In middle school I was bullied by a boy in my class. In the beginning he imitated everything I did, grinning insolently when he realized that I found it annoying.
Things went from there and culminated, perhaps a week later, in something more physical. As I entered the classroom, he put a bicycle lock around my neck in one quick motion and snapped it shut. Seconds later the teacher walked in, preventing me from doing anything. The boy went off to his seat gloating and laughing, and the other boys thought it was funny as well.
The teacher said nothing when he saw my mortified face, but made the boy take the lock off my neck before he dismissed the class. There were no further repercussions; the boy wasn’t punished, and I was expected to forget the whole thing. But I couldn’t.
That night I knew that something needed to be done to bring about change. I had learned in the Christian Science Sunday School that Jesus told his followers to love their enemies. He said, “Love your enemies, do good to those who hate you, bless those who curse you, pray for those who mistreat you” (Luke 6:27, 28, New International Version). In the beginning this seemed impossible. How could I love someone who had humiliated me like this? But I didn’t want to retaliate in any way. I wouldn’t have known how, and I was sure that retaliation would just make things worse.
What I wanted was a permanent solution that would allow both of us to coexist – and thrive – in school. So I endeavored to love, which I felt was the only approach that could secure a permanent solution, and I promised myself that I would let nothing get in the way of my doing this. To help me accomplish that, I wrote on the last page of my notebook: “I need to love Peter F, too” (not his real name). A beautiful verse from a hymn expresses the spirit of my efforts. It reads:
Love with a heart of tenderness
Your enemies and friends;
However hard this may appear,
This quality just mends.
For Love is God in action true,
A presence that is felt;
A healing and a saving power
That will all discord melt.
(Jill Gooding, “Christian Science Hymnal: Hymns 430-603,” No. 519, © CSBD)
Expressing God’s love towards those whom we might call our enemies doesn’t mean that we accept or even tolerate inappropriate or unkind behavior. On the contrary, such love is expressed from the basis of seeing and understanding our fellow man as spiritual and therefore innocent, pure, and harmless. This view naturally acts as a rebuke to any thought or action that isn’t in line with God’s goodness.
The next day, he went back to imitating me, but I knew what I had to do. Each time I felt anxious or upset, I told myself that my job was to love him and to pray to know that God loved both of us.
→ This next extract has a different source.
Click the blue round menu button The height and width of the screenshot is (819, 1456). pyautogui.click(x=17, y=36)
This must mean that God wouldn’t let him harm me or anyone!
After recess a few days later, I saw that my notebook had been opened to the last page. Mortified, I realized he had seen what I had written there! But then I saw that, in his unkempt handwriting, he had replied: “Yes, and I need to love you, too.” To this day I don’t know how he had found my little statement, or why he had even opened my notebook. I had not shown the entry to anyone.
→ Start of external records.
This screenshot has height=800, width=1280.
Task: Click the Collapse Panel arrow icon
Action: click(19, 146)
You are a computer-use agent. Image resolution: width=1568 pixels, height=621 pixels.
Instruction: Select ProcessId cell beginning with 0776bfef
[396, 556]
This was the end of the issue. We never talked about it, we never referred to it, and this boy never bothered me again. He had in the past teased other students and even some of the younger teachers, but that also stopped. I, in turn, was never again bullied by anyone.
While there’s a great need for adults to be alert and responsive to bullying, it didn’t occur to me at the time to involve my parents or other teachers. It felt natural to pray and ask God for the right solution, one that would allow both of us to live up to our potential. Looking back, I can see how this led to a permanent solution, one that blessed us both. The boy went on to a rewarding career in a field he loved, and I did the same.
I learned from this that following Jesus’ demands saves us from difficult situations. Doing so was comforting, and I felt empowered and safe. Middle school is often considered a difficult time for kids, but I had been equipped with the best knowledge I could have ever wanted – how to be protected from enemies by loving them – and that made all the difference!